▸ THE EXERCISE
Write the rows below as a JSON list of strings, one string per line and no blank lines, covering everything from the line containing "Start slideshow from" down to the line containing "Looking at the", both included.

▸ RECORDS FOR THIS TASK
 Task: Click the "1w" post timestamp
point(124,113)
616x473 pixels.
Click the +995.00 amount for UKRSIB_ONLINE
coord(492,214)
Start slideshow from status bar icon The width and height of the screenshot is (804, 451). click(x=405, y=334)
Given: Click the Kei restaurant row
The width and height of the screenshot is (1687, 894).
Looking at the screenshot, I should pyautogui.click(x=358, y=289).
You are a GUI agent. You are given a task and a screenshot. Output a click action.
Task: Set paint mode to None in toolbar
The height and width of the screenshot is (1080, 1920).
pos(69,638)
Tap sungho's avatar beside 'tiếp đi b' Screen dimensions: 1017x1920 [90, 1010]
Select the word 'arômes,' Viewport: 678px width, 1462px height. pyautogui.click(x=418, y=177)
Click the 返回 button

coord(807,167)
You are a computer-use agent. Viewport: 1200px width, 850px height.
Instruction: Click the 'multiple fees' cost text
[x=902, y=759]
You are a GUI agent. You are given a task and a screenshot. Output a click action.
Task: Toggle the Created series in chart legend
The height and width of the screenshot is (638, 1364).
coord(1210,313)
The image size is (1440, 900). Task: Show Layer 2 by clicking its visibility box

▸ FINAL RESULT
[
  "Start slideshow from status bar icon The width and height of the screenshot is (804, 451). click(x=405, y=334)",
  "Given: Click the Kei restaurant row",
  "The width and height of the screenshot is (1687, 894).",
  "Looking at the screenshot, I should pyautogui.click(x=358, y=289)."
]